Cluster Agent Status

Config Errors

kubernetes_apiserver ... removed horizontal rule markup ... open /etc/datadog-agent/conf.d/kubernetes_apiserver.d/conf.yaml.default: permission denied orchestrator ... removed horizontal rule markup ... open /etc/datadog-agent/conf.d/orchestrator.d/conf.yaml.default: permission denied

so what we see is the cluster agent pod does run, but it's in a faulted status. the agent pods from the daemonset can connect to it but it doesn't seem to be able to perform its function to connect to the cluster and explore the orchestrator.

On the Infrastructure kubernetes module of the UI, no cluster is shown, no nodes are shown.. pods do show.. so only partial resource discovery looks to be happening.

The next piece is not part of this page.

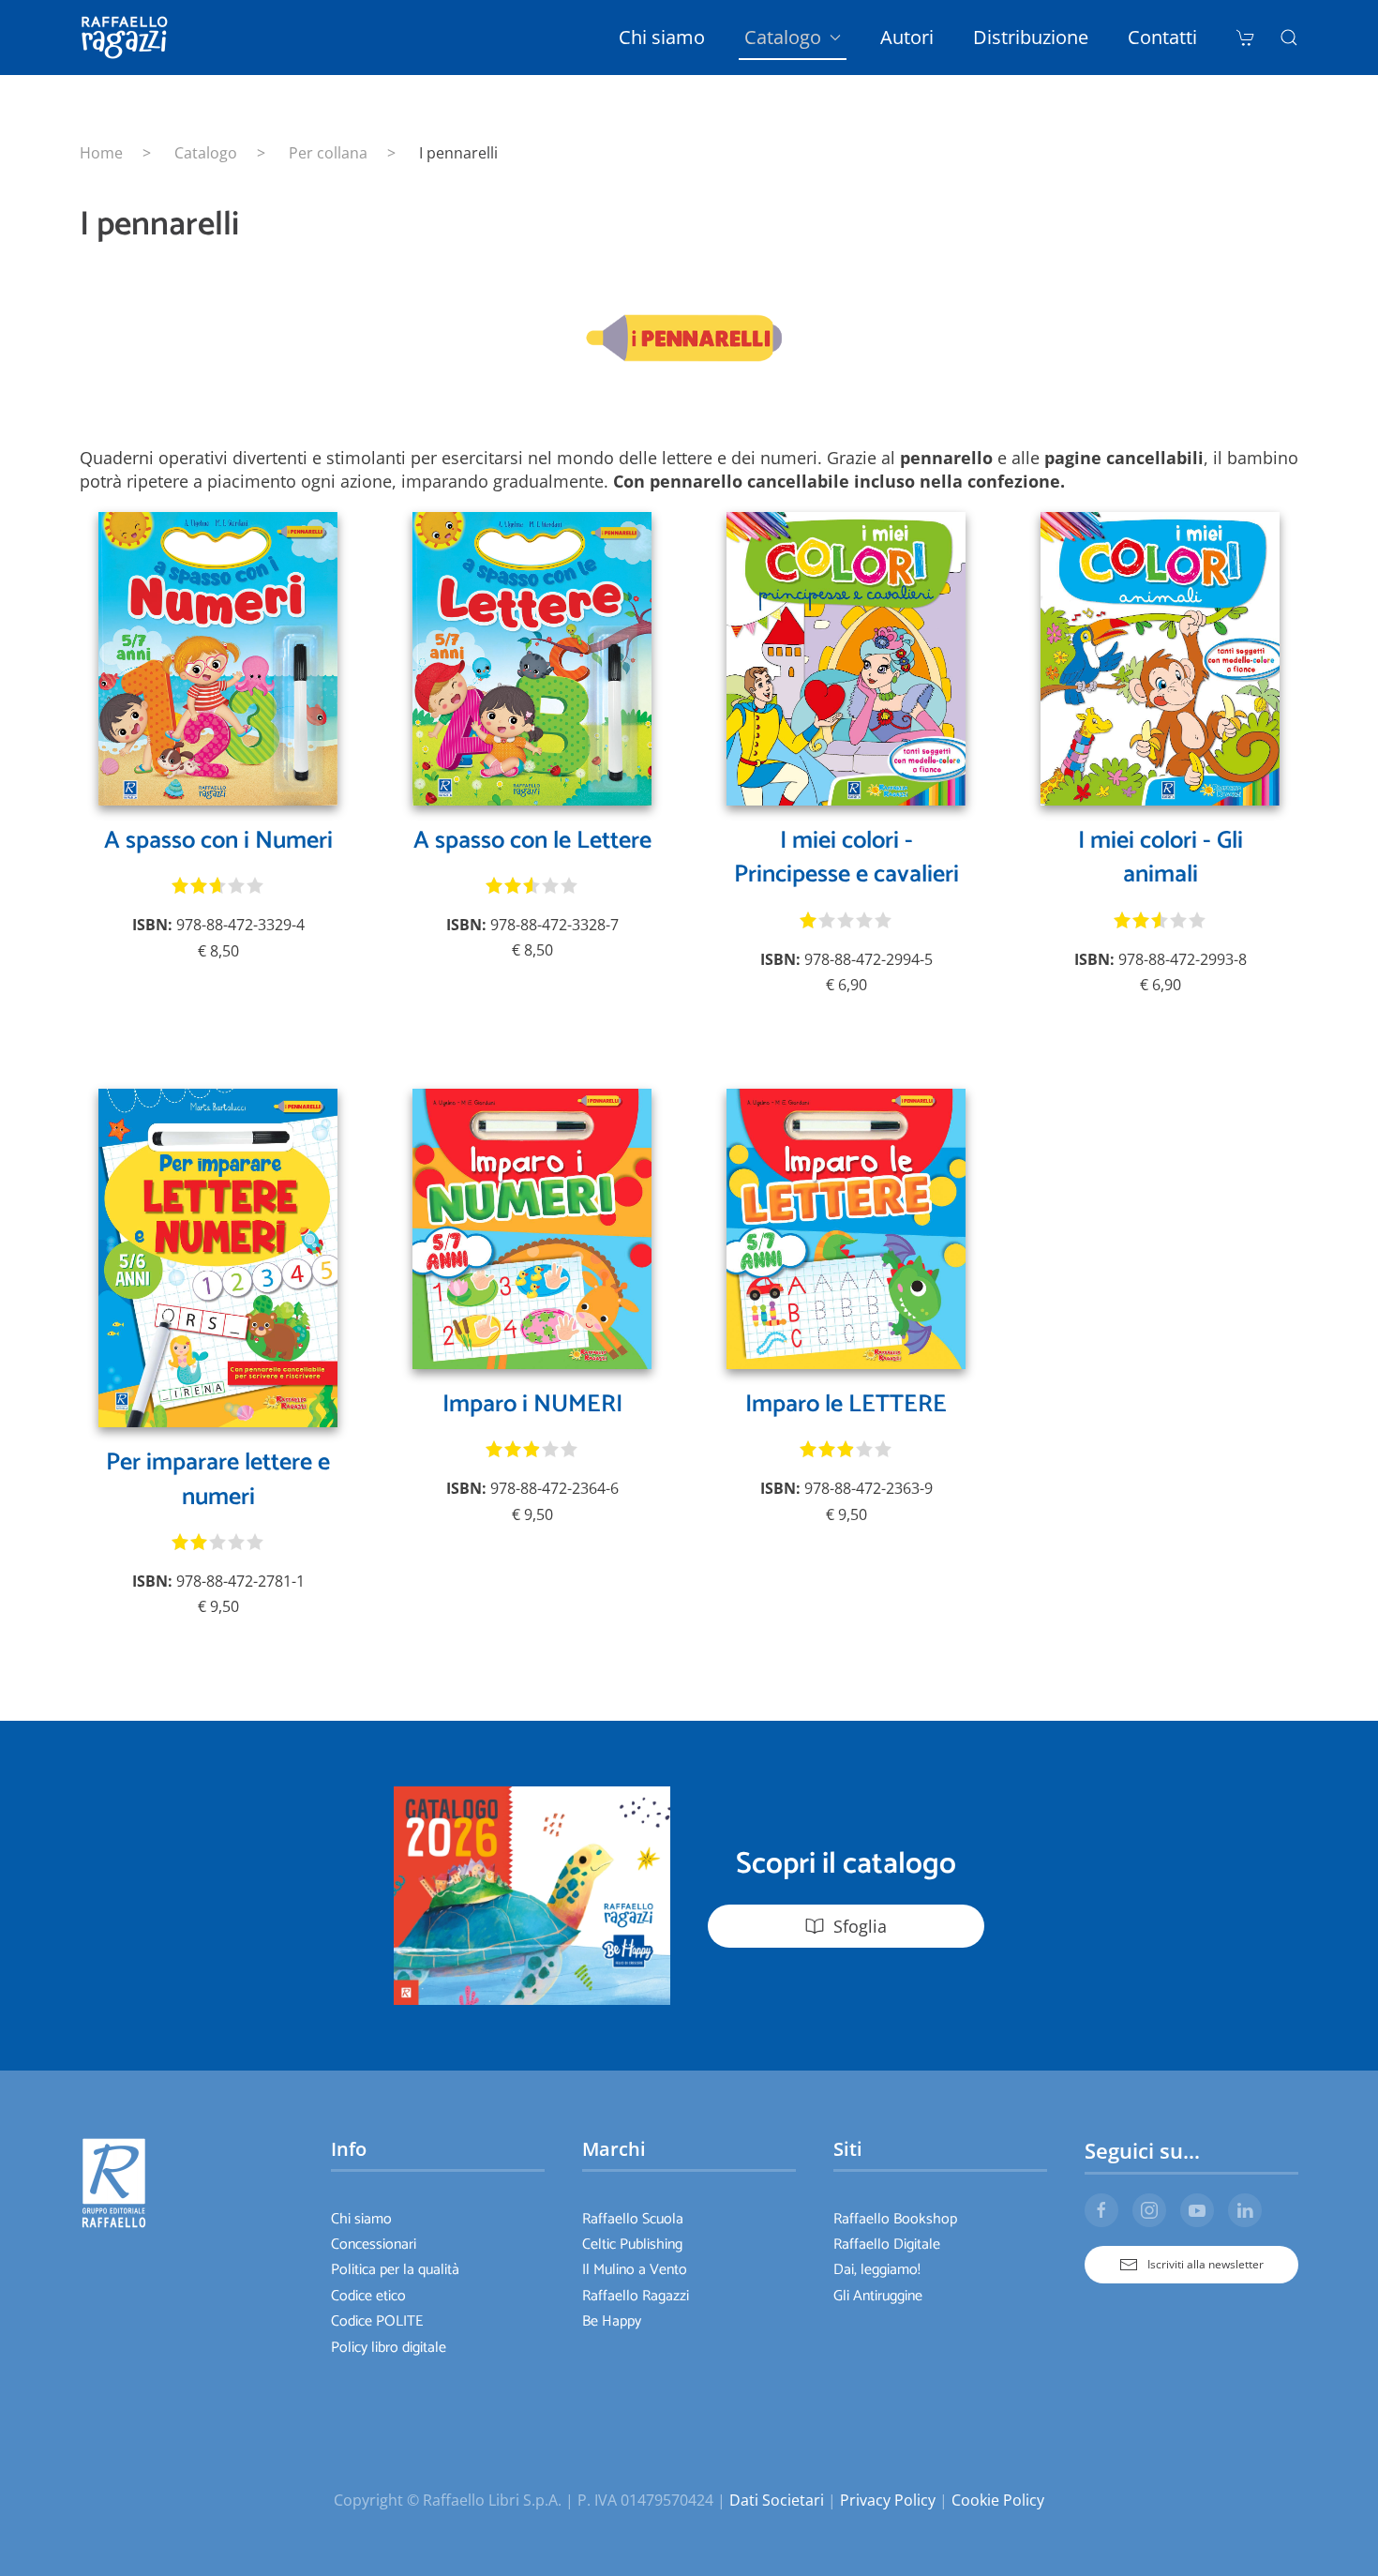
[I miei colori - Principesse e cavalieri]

Describe what you expected:

the initContainer has a sufficient securityContext to perform its required initialization and then the cluster agent is able to use that configuration.

Steps to reproduce the issue:

Updated from helm chart 3.10.1

Additional environment details (Operating System, Cloud provider, etc):

Azure Red Hat OpenShift SCC's deployed for both agent and cluster agent SCCs do show service account in the users list.

erikhjensen commented 1 year ago

Upon upgrading to helm chart release 3.35.0 the cluster agent works again and does connect to the orchestrator. The "operation not permitted" errors remain in the initContainer/init-volume logs. Wondering if we need those chmod and cp commands anymore. In any case, let's keep this open as this does seem like an unintended side-effect and I saw that @clamoriniere had put in an PR to the agent team to have the container come w/ some more friendly permissions built-in so I'm thinking that now that 7.47 is released, you may want to revisit the initContainer's bash commands and assess if they're no longer required.